For a given undirected graph $G$ , there is an incremental DSO that can be constructed in $\tilde{O}(n^{3})$ time, so that when we insert an edge $e$ into $G$ , the DSO can be maintained in worst-case $\tilde{O}(n^{2})$ time. The DSO also has $\tilde{O}(n^{2})$ space and $\tilde{O}(1)$ query time.

Recently Peng and Rubinstein [27] gave a reduction from offline fully dynamic structure to worst-case incremental structure, where “offline” means all updates are known ahead. So we can obtain an offline dynamic efficient DSO. (We also give a simple proof of the reduction we need by a different method as [27], see Theorem 11.)

Theorem 3 ([27]).

Let $T\geq 1$ be the total number of updates. If there exists an incremental dynamic algorithm with query time $\Gamma_{q}$ and worst-case update time $\Gamma_{u}$ , then there is an offline dynamic algorithm with query time $\Gamma_{q}$ and worst-case update time $O(\Gamma_{u}\cdot\log^{2}(T))$ .

Corollary 4.

Given an undirected graph $G$ and a sequence of $O(n)$ edge insertions and deletions, there is an offline dynamic DSO which can be constructed in $\tilde{O}(n^{3})$ time, and the total update time is also $\tilde{O}(n^{3})$ . It can answer the distance between any pair of vertices when any edge fails in $\tilde{O}(1)$ time.

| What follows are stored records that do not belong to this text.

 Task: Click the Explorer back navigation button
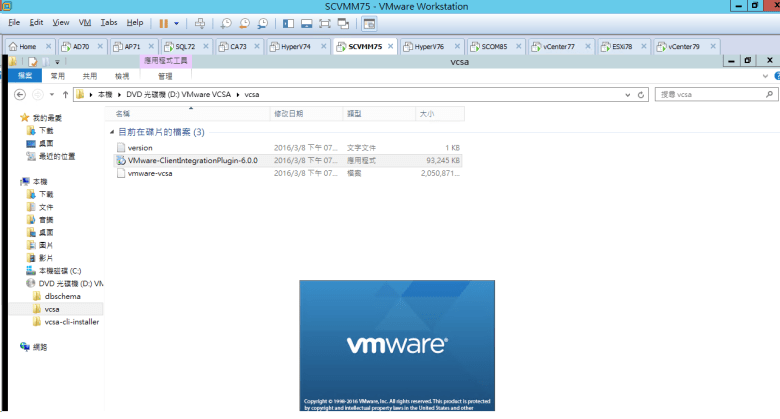(x=22, y=94)
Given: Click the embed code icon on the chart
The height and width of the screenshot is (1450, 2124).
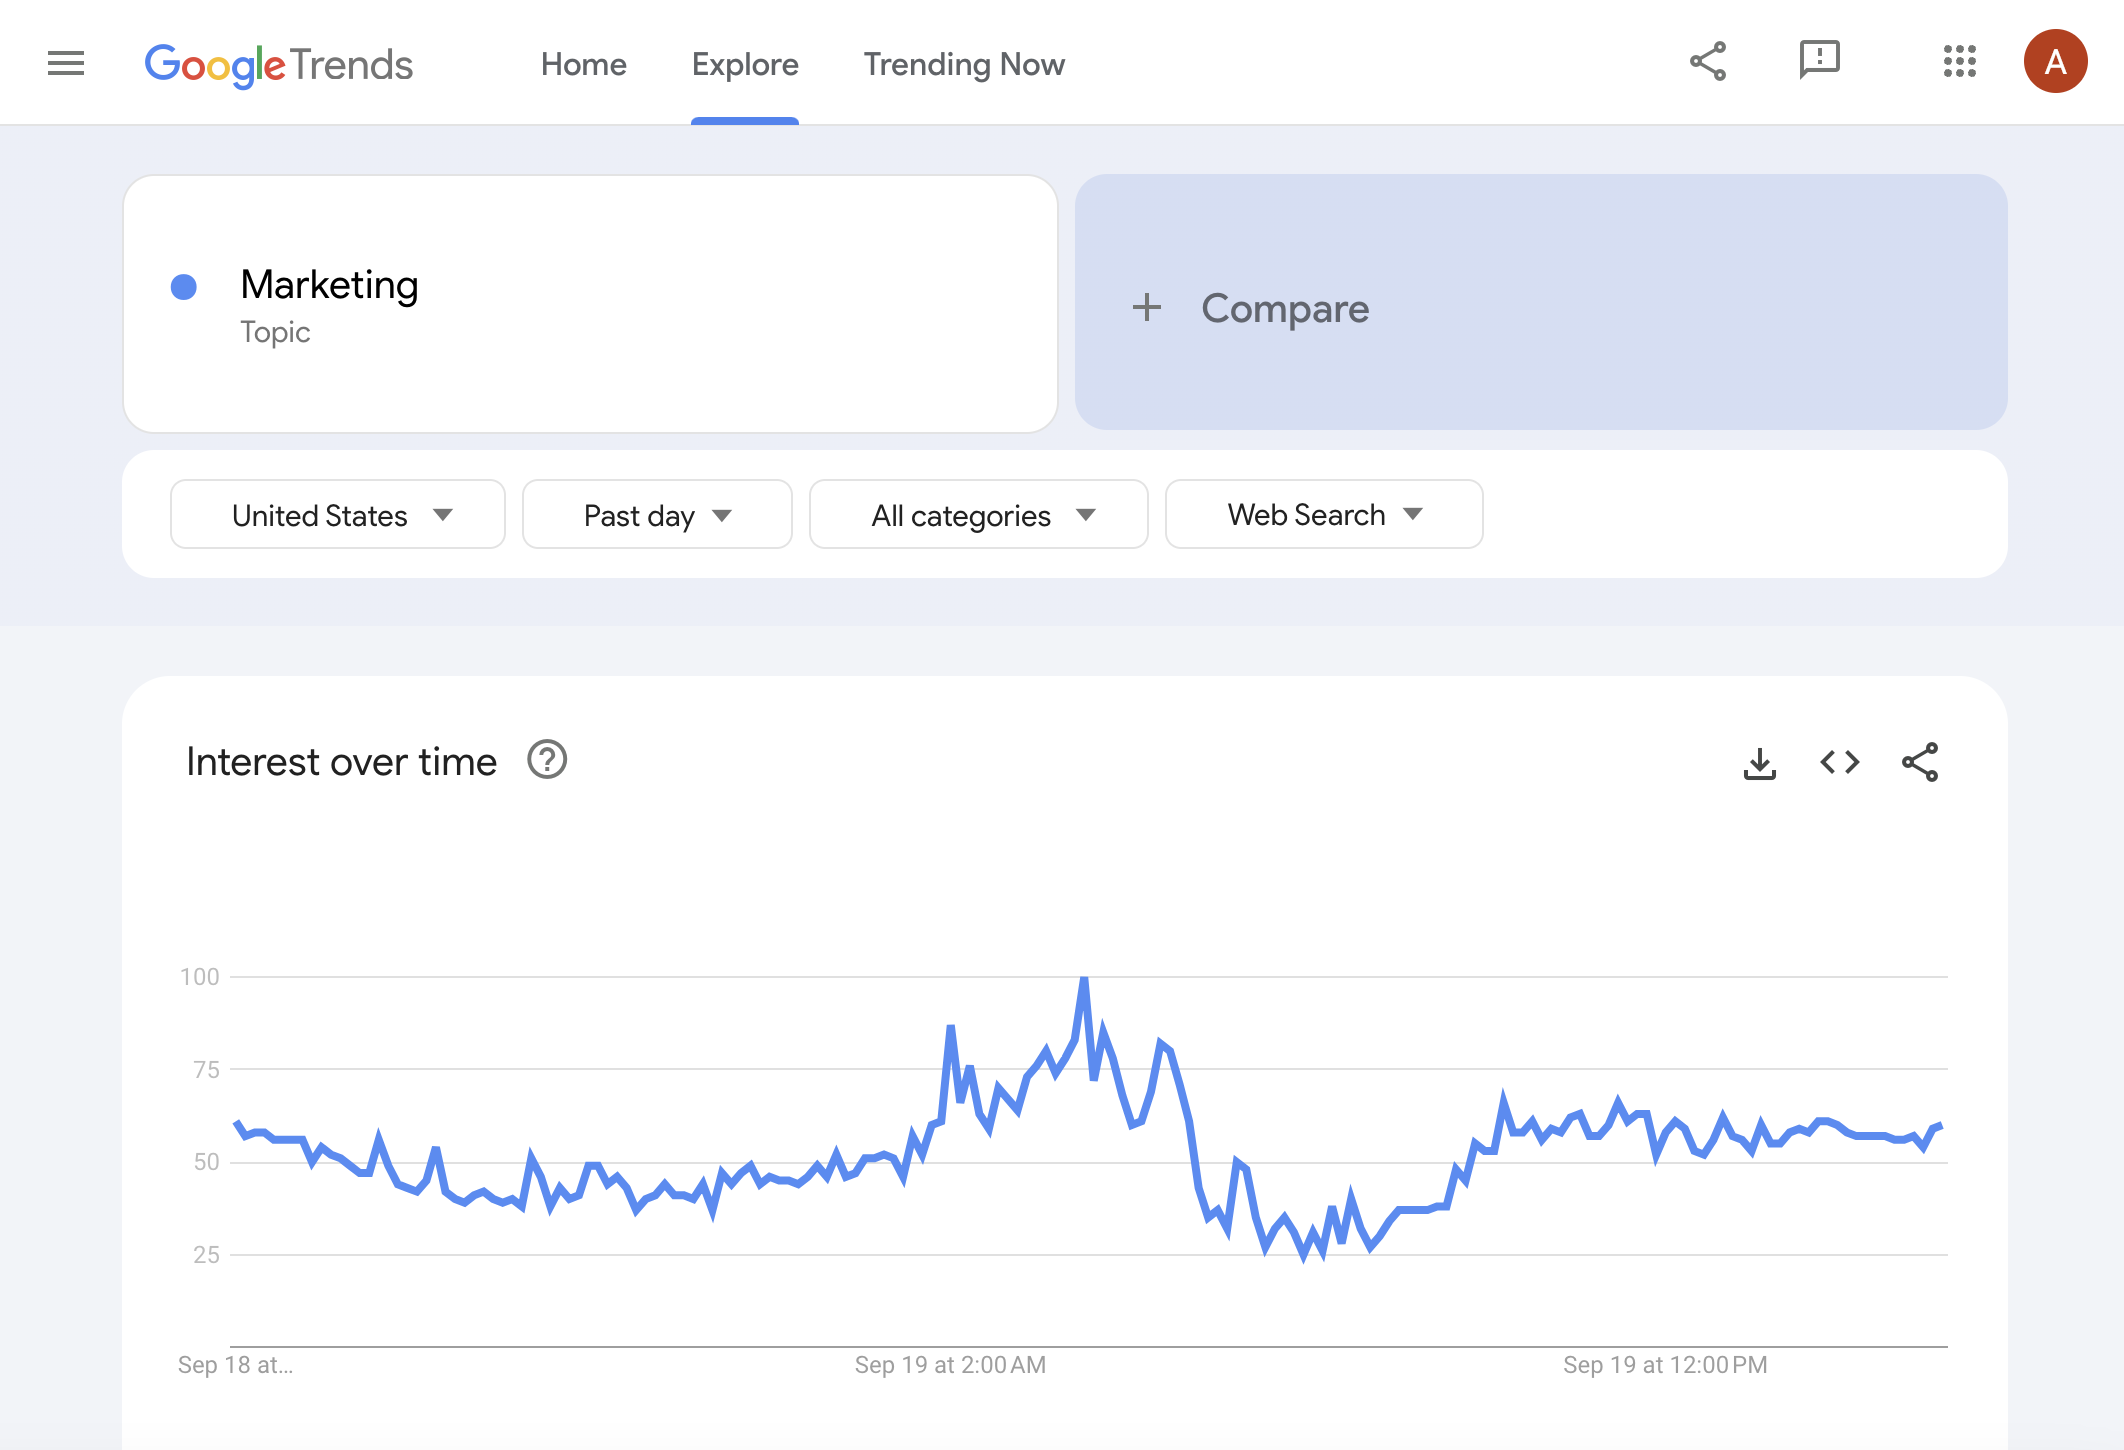Looking at the screenshot, I should [1840, 762].
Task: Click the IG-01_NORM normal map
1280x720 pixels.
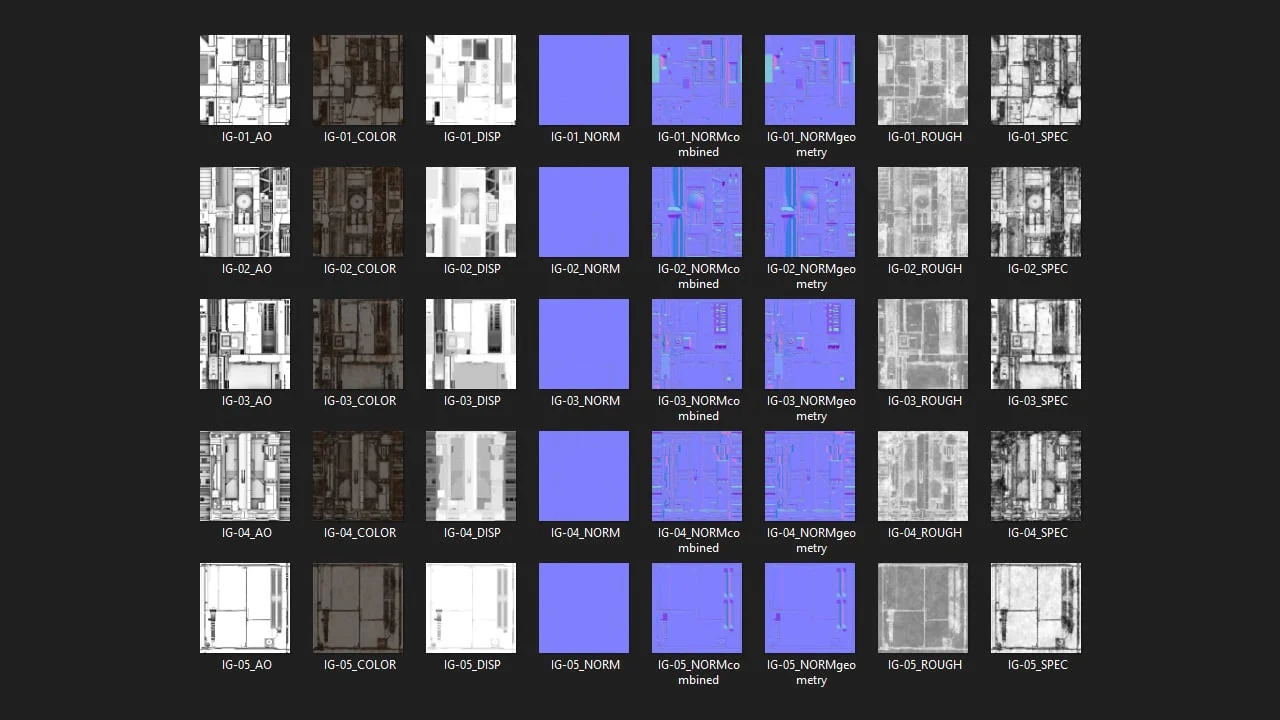Action: 584,80
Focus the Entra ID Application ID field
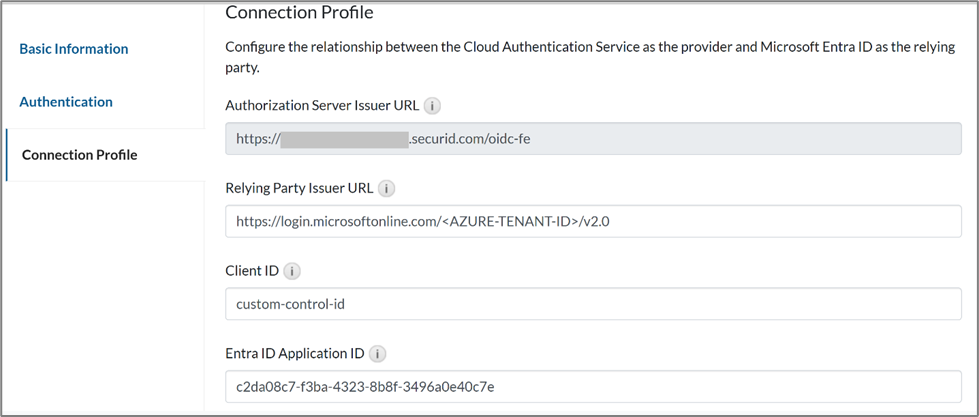This screenshot has height=417, width=979. [593, 386]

We have known 1FRP is as hard as APSP in directed graphs [31], but in undirected graphs, 1FRP can be solved in $\tilde{O}(m)$ time [26], and 2FRP in undirected graphs can be solved in $\tilde{O}(n^{3})$ time. One may wonder whether 2FRP in undirected graphs has a truly subcubic time algorithm. However, we show that it is not possible under the APSP hypothesis.

Theorem 5.

Assuming the APSP hypothesis that APSP cannot be solved in truly subcubic $O(n^{3-\epsilon})$ time for any constant $\epsilon>0$ , then 2FRP problem in undirected weighted graphs also cannot be solved in truly subcubic time.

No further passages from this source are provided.